Segment and count words in space-free Thai text

Free Thai word counter — segment continuous Thai text into words with a client-side longest-match dictionary and count them, since Thai is written without spaces between words, all in your browser.

Why is counting Thai words hard?

Thai is written with no spaces between words; spaces mark phrase or sentence breaks instead. A program must guess where one word ends and the next begins, which is an ambiguous segmentation problem rather than a simple space-split.

Thai is written without spaces between words — a space marks a phrase or sentence break, not a word boundary. That makes counting words a real segmentation problem. This free tool splits continuous Thai into words using a client-side longest-match dictionary and counts them.

How it works

The tool uses greedy maximal matching. Starting at each position in the text, it searches its built-in Thai dictionary for the longest word that matches from that point. It emits that word as one token and advances past it, then repeats from the new position. When no dictionary word matches, it consumes a single grapheme cluster — a base consonant plus any stacked vowels and tone marks — as an unknown token so the scan never stalls.
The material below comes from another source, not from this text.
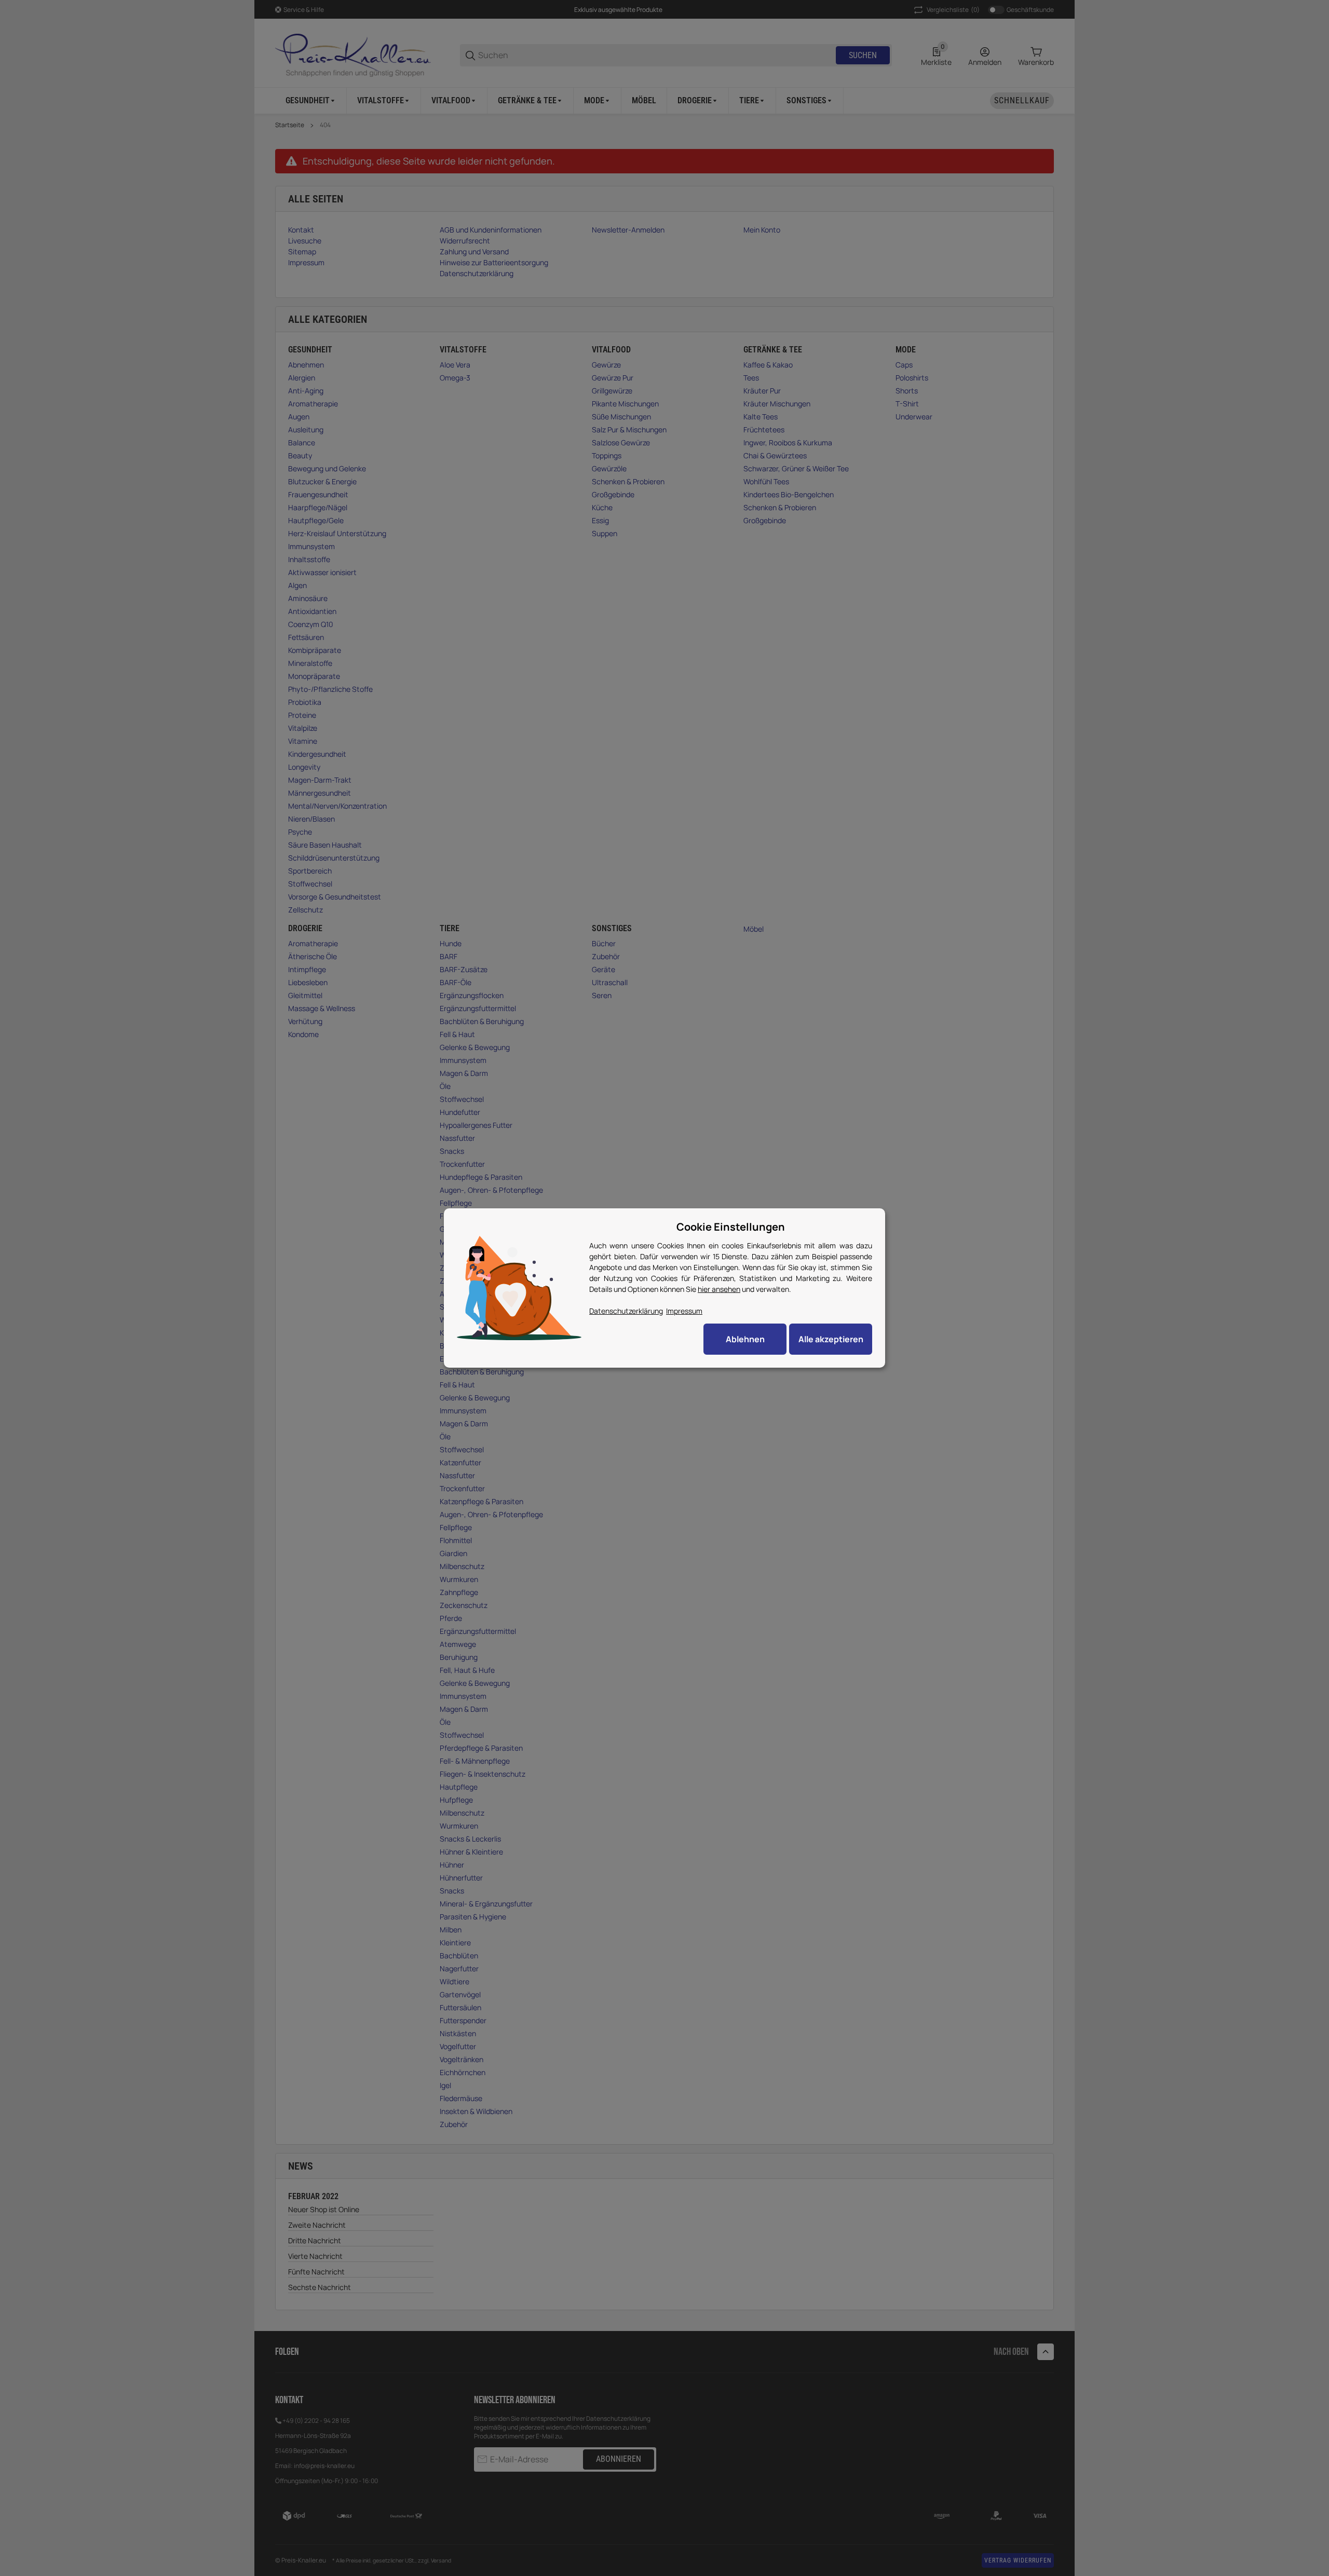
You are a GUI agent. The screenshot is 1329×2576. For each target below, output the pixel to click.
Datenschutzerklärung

Latin runs, digit runs, and punctuation are each tokenised separately, and explicit spaces act as hard boundaries. The word count is the number of dictionary and unknown Thai tokens plus any Latin/numeric tokens.

Tips and notes

Longest-match is fast and works well for everyday vocabulary, but it is a heuristic: proper names, technical terms, and compounds that aren’t in the dictionary may be mis-split, and a single greedy choice can occasionally pick the wrong boundary. For important documents, scan the segmented word list shown below the count to confirm the split looks right. Everything runs locally in your browser, so your text is never uploaded.